Anything over $1,000 prices these systems way beyond what a new Xbox One or PlayStation 4 will cost you, and puts these systems in a very small niche category.

Remember how only a few weeks ago people balked at the price of Apple's new Mac Pro? That's a work system. This is a gaming platform.

Valve might have 65 million Steam users, but these are made up of PC users who are free to pick and choose what hardware and download service they want to use. In fact, most PC gamers I know subscribe to multiple download services and buy games from whichever one is cheapest.

How is a price-conscious user base going to take to these prices?

All of which begs the obvious question – what was Valve's intended audience for these devices in the first place?

Lack of uniformity

With prices ranging from $500 to $6,000, it's no surprise to find that the hardware spec of these Steam machines varies considerably. And that, in turn, is going to result in a very varied experience for both game developer and end users.

One of the big advantages that consoles such as the Xbox and PlayStation bring to the market is long-term uniformity. The Xbox 360 and PlayStation 3 were both around for best part of a decade, but over that time the base hardware spec didn't change. The first batches of Xbox 360s or PlayStation 3s to roll off the production line are functionally identical to the latest batch in terms of the games they can play or the quality of the graphics. Game developers like this because the hardware base has a long lifespan, and end users love it because it removes all the guesswork from choosing games.

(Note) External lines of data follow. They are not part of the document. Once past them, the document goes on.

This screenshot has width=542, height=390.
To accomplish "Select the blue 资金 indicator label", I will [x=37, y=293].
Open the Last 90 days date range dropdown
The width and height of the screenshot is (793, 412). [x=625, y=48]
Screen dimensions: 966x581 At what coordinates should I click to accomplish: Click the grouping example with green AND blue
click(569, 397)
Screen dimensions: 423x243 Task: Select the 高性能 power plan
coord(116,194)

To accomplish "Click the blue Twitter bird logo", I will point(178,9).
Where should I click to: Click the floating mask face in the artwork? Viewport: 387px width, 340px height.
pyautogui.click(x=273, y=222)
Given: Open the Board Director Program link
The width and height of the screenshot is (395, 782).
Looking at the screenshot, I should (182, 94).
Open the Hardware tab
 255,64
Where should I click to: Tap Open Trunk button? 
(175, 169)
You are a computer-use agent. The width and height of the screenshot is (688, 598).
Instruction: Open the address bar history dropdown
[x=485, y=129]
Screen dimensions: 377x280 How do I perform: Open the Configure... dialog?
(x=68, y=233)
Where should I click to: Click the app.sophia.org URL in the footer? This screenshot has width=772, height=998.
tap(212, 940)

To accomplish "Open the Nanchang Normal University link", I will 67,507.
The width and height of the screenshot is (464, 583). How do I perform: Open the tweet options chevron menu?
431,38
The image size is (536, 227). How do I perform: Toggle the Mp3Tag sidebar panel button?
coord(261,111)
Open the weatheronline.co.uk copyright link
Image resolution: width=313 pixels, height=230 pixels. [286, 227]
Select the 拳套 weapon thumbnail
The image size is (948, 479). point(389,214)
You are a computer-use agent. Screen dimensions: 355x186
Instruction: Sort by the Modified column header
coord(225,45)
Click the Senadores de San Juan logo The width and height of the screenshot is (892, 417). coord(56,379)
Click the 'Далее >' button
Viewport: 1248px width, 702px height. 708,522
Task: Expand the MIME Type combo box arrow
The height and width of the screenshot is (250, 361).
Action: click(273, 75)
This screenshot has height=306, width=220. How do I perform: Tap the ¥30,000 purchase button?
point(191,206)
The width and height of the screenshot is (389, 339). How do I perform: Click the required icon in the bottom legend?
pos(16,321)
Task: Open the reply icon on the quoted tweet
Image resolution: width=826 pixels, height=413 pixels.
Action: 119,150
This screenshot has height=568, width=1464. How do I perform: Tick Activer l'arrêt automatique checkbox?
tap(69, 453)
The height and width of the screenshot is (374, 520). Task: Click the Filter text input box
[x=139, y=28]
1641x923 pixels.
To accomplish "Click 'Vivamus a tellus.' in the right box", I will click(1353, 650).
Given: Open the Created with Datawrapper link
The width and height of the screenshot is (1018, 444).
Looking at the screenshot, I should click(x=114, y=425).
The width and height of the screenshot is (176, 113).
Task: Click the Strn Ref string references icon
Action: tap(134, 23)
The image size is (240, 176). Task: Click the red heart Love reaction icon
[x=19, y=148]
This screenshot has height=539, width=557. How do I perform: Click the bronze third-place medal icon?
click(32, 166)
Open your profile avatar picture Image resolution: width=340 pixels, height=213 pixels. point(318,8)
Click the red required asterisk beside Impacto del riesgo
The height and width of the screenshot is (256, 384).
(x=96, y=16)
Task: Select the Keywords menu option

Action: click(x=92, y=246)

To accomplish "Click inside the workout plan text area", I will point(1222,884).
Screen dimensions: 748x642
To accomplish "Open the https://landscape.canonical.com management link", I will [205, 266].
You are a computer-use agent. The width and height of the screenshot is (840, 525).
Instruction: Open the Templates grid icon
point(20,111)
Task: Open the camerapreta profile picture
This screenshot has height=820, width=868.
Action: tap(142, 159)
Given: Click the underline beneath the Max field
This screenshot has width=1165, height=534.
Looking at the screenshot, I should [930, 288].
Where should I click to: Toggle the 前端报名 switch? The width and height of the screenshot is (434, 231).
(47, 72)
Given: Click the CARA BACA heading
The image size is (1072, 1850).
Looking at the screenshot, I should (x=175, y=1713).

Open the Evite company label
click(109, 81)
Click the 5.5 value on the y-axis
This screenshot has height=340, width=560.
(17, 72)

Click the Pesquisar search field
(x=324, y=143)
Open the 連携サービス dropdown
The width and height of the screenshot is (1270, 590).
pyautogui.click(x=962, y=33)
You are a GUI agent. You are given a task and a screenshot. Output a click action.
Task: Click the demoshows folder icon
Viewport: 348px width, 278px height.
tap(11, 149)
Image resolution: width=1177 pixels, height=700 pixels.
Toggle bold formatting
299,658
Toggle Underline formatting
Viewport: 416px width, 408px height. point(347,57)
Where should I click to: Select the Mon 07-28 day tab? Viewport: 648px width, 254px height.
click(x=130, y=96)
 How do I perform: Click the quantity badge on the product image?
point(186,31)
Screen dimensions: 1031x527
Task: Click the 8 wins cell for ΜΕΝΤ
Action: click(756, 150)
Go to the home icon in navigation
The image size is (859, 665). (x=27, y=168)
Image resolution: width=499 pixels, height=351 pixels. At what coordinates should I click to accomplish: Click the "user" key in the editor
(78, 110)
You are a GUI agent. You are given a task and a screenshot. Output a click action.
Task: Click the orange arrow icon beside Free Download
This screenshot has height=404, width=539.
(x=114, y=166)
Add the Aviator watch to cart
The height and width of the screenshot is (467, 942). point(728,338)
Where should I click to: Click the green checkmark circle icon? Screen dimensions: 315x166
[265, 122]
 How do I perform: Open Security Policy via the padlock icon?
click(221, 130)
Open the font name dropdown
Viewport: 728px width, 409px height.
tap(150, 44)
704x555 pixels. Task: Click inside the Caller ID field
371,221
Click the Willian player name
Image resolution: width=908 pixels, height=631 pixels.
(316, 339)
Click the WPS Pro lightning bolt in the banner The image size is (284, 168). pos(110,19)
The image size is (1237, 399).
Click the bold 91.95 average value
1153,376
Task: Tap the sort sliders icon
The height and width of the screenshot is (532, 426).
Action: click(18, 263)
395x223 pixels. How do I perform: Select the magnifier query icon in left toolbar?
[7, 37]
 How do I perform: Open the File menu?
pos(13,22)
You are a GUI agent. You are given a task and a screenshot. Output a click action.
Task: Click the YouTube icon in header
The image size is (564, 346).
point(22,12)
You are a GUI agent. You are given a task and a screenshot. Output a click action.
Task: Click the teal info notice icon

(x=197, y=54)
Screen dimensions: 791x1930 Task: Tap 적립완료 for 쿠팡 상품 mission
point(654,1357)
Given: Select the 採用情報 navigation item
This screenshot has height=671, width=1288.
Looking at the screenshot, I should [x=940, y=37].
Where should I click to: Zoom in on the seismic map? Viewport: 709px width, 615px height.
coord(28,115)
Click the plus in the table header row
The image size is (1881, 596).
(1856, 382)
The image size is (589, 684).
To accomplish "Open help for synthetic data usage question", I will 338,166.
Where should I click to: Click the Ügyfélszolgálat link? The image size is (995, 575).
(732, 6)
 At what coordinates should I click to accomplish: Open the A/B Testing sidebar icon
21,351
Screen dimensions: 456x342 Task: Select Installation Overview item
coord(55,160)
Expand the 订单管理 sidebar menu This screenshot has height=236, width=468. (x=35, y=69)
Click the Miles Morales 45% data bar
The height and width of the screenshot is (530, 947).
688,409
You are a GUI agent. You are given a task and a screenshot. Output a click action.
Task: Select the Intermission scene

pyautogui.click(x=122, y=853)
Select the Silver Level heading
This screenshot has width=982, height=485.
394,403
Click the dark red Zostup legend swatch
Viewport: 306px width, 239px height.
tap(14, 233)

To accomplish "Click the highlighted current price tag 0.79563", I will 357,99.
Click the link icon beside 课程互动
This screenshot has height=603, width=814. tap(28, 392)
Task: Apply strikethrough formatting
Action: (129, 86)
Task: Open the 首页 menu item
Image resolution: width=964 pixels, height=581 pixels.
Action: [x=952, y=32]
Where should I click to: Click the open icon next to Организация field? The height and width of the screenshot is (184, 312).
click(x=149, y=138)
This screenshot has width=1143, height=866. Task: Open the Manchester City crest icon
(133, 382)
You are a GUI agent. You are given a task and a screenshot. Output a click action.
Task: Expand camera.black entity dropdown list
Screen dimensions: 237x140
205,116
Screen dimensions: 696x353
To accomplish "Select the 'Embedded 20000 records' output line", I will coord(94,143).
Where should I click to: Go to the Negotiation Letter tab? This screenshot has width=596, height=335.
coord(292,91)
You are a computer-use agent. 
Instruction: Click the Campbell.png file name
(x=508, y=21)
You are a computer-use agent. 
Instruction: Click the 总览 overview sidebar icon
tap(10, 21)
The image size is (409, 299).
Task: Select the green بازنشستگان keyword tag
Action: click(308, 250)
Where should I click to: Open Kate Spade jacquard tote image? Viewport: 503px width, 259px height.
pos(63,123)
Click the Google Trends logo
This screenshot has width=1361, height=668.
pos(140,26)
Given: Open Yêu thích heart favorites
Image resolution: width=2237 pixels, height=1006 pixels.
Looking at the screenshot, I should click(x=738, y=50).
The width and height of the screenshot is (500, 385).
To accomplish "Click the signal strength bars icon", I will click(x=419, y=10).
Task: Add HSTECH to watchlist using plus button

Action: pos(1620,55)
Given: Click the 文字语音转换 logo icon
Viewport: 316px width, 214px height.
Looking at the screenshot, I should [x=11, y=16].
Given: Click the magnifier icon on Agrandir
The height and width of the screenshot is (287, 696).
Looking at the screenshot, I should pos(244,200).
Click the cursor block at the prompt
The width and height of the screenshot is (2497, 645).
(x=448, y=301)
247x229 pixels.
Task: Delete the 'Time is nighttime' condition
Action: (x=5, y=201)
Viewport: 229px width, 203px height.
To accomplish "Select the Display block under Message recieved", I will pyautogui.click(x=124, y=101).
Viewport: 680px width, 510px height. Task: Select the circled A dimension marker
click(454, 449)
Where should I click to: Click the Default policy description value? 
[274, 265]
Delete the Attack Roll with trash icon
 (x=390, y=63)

How are Steam Boxes going to be sold? It seems that we are back to the way that PCs were being sold back in the first few year of the millennium, with consumers having to decipher a sea of numbers on a spec sheet with no clear idea what this means in the real world.

Remind me again how that worked for the PC industry?

Ferocious competition from established consoles

Do you think that Microsoft and Sony are going to roll over and allow Valve's Steam Machines to take over living rooms around the world without a fight?

In a word – No.

Microsoft and Sony have deep pockets and a massive user base tied to their platforms. Expect them to make use of that money to aggressively push their new consoles into living rooms. Also, if Steam machines do start to gain traction, I'd expect to see console prices fall fast than for previous generation hardware in order to keep the buzz alive.

I admire Valve's courage in going up against the big boys, but I don't think if fully appreciates what it is going up against.

Why not a PC?

What advantages does a Steam Machine have over, say, a PC/console, which I could also afford?

This is a pretty important question, and so far Valve hasn't addressed it.

All the problems of PC gaming and Linux in one device

From what I can tell, a Steam Machine is essentially a Linux-powered gaming PC, and this to me seems like the platform will be susceptible to two types of problem.

The first type is the problems that plague PC gaming in general – drivers, performance, compatibility, and so on. These are the sorts of problems that made games consoles popular in the first place.

Then we have Linux problems, ranging from driver issues to any obscure, impenetrable or unfathomable error that Linux can throw up. I know that PC gamers are a cleaver bunch, but so far they've not had much contact with Linux.

If Steam Machines were closed-box system that the end user could upgrade, then this would mitigate some of these issues, but they're not. Users will be able to upgrade them, and this means that everyone involved – from the system makers and Valve, to graphics card makers – need to be prepared. Given how ill-prepared the hardware maker is for dealing with Windows at times, throwing a Linux variant into the mix sounds to me like a terrible idea.